§ **Task requirements**
Please retype every entry below, keeping it exactly the same.

§ **Entries shown**

■ ■ ■

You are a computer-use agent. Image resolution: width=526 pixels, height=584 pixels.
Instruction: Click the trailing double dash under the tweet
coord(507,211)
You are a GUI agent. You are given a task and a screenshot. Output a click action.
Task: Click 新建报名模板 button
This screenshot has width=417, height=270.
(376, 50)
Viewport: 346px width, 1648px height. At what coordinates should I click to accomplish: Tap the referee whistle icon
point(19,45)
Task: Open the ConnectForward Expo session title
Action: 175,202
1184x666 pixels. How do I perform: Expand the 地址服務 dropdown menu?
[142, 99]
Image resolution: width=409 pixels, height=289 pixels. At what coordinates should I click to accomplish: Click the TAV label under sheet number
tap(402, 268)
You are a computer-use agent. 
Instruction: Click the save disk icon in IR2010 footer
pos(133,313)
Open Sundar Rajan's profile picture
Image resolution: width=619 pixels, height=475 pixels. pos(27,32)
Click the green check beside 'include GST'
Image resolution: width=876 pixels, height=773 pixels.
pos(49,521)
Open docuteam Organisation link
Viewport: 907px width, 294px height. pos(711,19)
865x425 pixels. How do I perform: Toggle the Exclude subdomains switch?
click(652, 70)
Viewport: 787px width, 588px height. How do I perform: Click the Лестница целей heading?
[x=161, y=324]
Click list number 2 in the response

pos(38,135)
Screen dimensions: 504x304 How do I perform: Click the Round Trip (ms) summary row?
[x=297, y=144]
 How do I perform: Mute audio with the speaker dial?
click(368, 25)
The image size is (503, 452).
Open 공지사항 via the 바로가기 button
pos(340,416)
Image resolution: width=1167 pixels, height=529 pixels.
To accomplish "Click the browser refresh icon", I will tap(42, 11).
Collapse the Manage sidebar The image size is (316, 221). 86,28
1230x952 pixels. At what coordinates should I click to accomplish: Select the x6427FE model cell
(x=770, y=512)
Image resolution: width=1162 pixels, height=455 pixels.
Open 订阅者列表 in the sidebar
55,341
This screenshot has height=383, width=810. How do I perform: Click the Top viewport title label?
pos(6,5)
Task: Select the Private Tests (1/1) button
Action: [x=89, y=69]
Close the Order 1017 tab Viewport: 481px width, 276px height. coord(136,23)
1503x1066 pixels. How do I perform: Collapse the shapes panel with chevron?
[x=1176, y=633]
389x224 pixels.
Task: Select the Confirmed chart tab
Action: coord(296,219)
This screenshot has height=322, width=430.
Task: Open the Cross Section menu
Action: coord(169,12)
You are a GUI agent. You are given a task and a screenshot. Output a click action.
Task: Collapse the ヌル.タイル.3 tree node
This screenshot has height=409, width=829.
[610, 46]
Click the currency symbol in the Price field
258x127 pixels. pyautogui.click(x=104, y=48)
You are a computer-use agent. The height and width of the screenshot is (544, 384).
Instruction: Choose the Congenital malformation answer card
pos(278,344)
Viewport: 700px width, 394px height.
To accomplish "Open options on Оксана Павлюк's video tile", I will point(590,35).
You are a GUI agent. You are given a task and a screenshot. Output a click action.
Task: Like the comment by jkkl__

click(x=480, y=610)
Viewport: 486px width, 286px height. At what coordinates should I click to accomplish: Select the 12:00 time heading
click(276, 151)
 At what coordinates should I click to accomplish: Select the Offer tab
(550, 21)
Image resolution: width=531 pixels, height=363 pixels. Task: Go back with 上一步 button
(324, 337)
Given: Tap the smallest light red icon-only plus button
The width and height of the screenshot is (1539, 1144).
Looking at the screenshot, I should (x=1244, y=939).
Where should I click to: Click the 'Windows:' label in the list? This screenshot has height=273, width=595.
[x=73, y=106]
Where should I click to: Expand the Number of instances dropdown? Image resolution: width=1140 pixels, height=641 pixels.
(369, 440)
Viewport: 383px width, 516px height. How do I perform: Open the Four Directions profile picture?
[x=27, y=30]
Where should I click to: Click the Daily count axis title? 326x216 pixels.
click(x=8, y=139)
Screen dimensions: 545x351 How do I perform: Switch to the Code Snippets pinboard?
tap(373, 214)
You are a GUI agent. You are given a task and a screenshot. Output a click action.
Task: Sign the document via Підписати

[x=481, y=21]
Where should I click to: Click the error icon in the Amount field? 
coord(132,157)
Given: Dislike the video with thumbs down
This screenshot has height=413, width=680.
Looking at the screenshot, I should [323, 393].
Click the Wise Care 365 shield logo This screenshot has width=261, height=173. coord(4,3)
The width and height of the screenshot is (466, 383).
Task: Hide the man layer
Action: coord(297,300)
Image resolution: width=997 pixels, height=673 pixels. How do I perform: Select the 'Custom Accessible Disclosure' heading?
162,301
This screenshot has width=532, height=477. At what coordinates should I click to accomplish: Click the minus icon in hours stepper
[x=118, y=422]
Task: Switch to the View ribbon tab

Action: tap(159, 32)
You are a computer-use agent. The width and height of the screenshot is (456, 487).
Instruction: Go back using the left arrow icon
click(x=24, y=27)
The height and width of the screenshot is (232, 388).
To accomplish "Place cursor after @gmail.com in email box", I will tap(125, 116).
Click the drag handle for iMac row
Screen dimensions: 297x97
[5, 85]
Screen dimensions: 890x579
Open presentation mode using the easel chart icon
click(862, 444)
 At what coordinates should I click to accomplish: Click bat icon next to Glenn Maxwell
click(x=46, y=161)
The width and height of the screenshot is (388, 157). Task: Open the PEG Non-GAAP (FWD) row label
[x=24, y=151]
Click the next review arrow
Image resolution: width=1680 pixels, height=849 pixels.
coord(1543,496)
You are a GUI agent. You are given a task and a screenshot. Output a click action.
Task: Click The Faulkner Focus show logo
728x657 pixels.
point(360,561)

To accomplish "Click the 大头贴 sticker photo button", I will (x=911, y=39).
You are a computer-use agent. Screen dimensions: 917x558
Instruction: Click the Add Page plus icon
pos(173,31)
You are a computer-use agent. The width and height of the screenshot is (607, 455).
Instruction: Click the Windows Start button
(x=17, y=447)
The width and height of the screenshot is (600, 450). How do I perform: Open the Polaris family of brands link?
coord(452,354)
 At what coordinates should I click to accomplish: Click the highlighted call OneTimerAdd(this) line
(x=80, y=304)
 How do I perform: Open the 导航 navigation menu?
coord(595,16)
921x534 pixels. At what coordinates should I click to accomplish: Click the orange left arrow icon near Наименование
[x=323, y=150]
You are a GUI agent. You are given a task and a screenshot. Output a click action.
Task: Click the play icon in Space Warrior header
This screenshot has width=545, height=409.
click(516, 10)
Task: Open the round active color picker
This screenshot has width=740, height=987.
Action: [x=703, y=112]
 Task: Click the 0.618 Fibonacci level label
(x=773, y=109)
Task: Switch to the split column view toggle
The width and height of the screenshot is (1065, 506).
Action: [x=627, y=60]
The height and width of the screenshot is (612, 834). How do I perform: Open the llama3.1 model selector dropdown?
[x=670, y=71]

■ ■ ■

§ **Written answer**
You are a computer-use agent. Image resolution: width=526 pixels, height=584 pixels.
Instruction: Click the trailing double dash under the tweet
coord(507,211)
You are a GUI agent. You are given a task and a screenshot. Output a click action.
Task: Click 新建报名模板 button
This screenshot has width=417, height=270.
(376, 50)
Viewport: 346px width, 1648px height. At what coordinates should I click to accomplish: Tap the referee whistle icon
point(19,45)
Task: Open the ConnectForward Expo session title
Action: 175,202
1184x666 pixels. How do I perform: Expand the 地址服務 dropdown menu?
[142, 99]
Image resolution: width=409 pixels, height=289 pixels. At what coordinates should I click to accomplish: Click the TAV label under sheet number
tap(402, 268)
You are a computer-use agent. 
Instruction: Click the save disk icon in IR2010 footer
pos(133,313)
Open Sundar Rajan's profile picture
Image resolution: width=619 pixels, height=475 pixels. pos(27,32)
Click the green check beside 'include GST'
Image resolution: width=876 pixels, height=773 pixels.
pos(49,521)
Open docuteam Organisation link
Viewport: 907px width, 294px height. pos(711,19)
865x425 pixels. How do I perform: Toggle the Exclude subdomains switch?
click(652, 70)
Viewport: 787px width, 588px height. How do I perform: Click the Лестница целей heading?
[x=161, y=324]
Click list number 2 in the response

pos(38,135)
Screen dimensions: 504x304 How do I perform: Click the Round Trip (ms) summary row?
[x=297, y=144]
 How do I perform: Mute audio with the speaker dial?
click(368, 25)
The image size is (503, 452).
Open 공지사항 via the 바로가기 button
pos(340,416)
Image resolution: width=1167 pixels, height=529 pixels.
To accomplish "Click the browser refresh icon", I will tap(42, 11).
Collapse the Manage sidebar The image size is (316, 221). 86,28
1230x952 pixels. At what coordinates should I click to accomplish: Select the x6427FE model cell
(x=770, y=512)
Image resolution: width=1162 pixels, height=455 pixels.
Open 订阅者列表 in the sidebar
55,341
This screenshot has height=383, width=810. How do I perform: Click the Top viewport title label?
pos(6,5)
Task: Select the Private Tests (1/1) button
Action: [x=89, y=69]
Close the Order 1017 tab Viewport: 481px width, 276px height. coord(136,23)
1503x1066 pixels. How do I perform: Collapse the shapes panel with chevron?
[x=1176, y=633]
389x224 pixels.
Task: Select the Confirmed chart tab
Action: coord(296,219)
This screenshot has height=322, width=430.
Task: Open the Cross Section menu
Action: coord(169,12)
You are a GUI agent. You are given a task and a screenshot. Output a click action.
Task: Collapse the ヌル.タイル.3 tree node
This screenshot has height=409, width=829.
[610, 46]
Click the currency symbol in the Price field
258x127 pixels. pyautogui.click(x=104, y=48)
You are a computer-use agent. The height and width of the screenshot is (544, 384).
Instruction: Choose the Congenital malformation answer card
pos(278,344)
Viewport: 700px width, 394px height.
To accomplish "Open options on Оксана Павлюк's video tile", I will point(590,35).
You are a GUI agent. You are given a task and a screenshot. Output a click action.
Task: Like the comment by jkkl__

click(x=480, y=610)
Viewport: 486px width, 286px height. At what coordinates should I click to accomplish: Select the 12:00 time heading
click(276, 151)
 At what coordinates should I click to accomplish: Select the Offer tab
(550, 21)
Image resolution: width=531 pixels, height=363 pixels. Task: Go back with 上一步 button
(324, 337)
Given: Tap the smallest light red icon-only plus button
The width and height of the screenshot is (1539, 1144).
Looking at the screenshot, I should (x=1244, y=939).
Where should I click to: Click the 'Windows:' label in the list? This screenshot has height=273, width=595.
[x=73, y=106]
Where should I click to: Expand the Number of instances dropdown? Image resolution: width=1140 pixels, height=641 pixels.
(369, 440)
Viewport: 383px width, 516px height. How do I perform: Open the Four Directions profile picture?
[x=27, y=30]
Where should I click to: Click the Daily count axis title? 326x216 pixels.
click(x=8, y=139)
Screen dimensions: 545x351 How do I perform: Switch to the Code Snippets pinboard?
tap(373, 214)
You are a GUI agent. You are given a task and a screenshot. Output a click action.
Task: Sign the document via Підписати

[x=481, y=21]
Where should I click to: Click the error icon in the Amount field? 
coord(132,157)
Given: Dislike the video with thumbs down
This screenshot has height=413, width=680.
Looking at the screenshot, I should [323, 393].
Click the Wise Care 365 shield logo This screenshot has width=261, height=173. coord(4,3)
The width and height of the screenshot is (466, 383).
Task: Hide the man layer
Action: coord(297,300)
Image resolution: width=997 pixels, height=673 pixels. How do I perform: Select the 'Custom Accessible Disclosure' heading?
162,301
This screenshot has width=532, height=477. At what coordinates should I click to accomplish: Click the minus icon in hours stepper
[x=118, y=422]
Task: Switch to the View ribbon tab

Action: tap(159, 32)
You are a computer-use agent. The width and height of the screenshot is (456, 487).
Instruction: Go back using the left arrow icon
click(x=24, y=27)
The height and width of the screenshot is (232, 388).
To accomplish "Place cursor after @gmail.com in email box", I will tap(125, 116).
Click the drag handle for iMac row
Screen dimensions: 297x97
[5, 85]
Screen dimensions: 890x579
Open presentation mode using the easel chart icon
click(862, 444)
 At what coordinates should I click to accomplish: Click bat icon next to Glenn Maxwell
click(x=46, y=161)
The width and height of the screenshot is (388, 157). Task: Open the PEG Non-GAAP (FWD) row label
[x=24, y=151]
Click the next review arrow
Image resolution: width=1680 pixels, height=849 pixels.
coord(1543,496)
You are a GUI agent. You are given a task and a screenshot. Output a click action.
Task: Click The Faulkner Focus show logo
728x657 pixels.
point(360,561)

To accomplish "Click the 大头贴 sticker photo button", I will (x=911, y=39).
You are a computer-use agent. Screen dimensions: 917x558
Instruction: Click the Add Page plus icon
pos(173,31)
You are a computer-use agent. The width and height of the screenshot is (607, 455).
Instruction: Click the Windows Start button
(x=17, y=447)
The width and height of the screenshot is (600, 450). How do I perform: Open the Polaris family of brands link?
coord(452,354)
 At what coordinates should I click to accomplish: Click the highlighted call OneTimerAdd(this) line
(x=80, y=304)
 How do I perform: Open the 导航 navigation menu?
coord(595,16)
921x534 pixels. At what coordinates should I click to accomplish: Click the orange left arrow icon near Наименование
[x=323, y=150]
You are a GUI agent. You are given a task and a screenshot. Output a click action.
Task: Click the play icon in Space Warrior header
This screenshot has width=545, height=409.
click(516, 10)
Task: Open the round active color picker
This screenshot has width=740, height=987.
Action: [x=703, y=112]
 Task: Click the 0.618 Fibonacci level label
(x=773, y=109)
Task: Switch to the split column view toggle
The width and height of the screenshot is (1065, 506).
Action: [x=627, y=60]
The height and width of the screenshot is (612, 834). How do I perform: Open the llama3.1 model selector dropdown?
[x=670, y=71]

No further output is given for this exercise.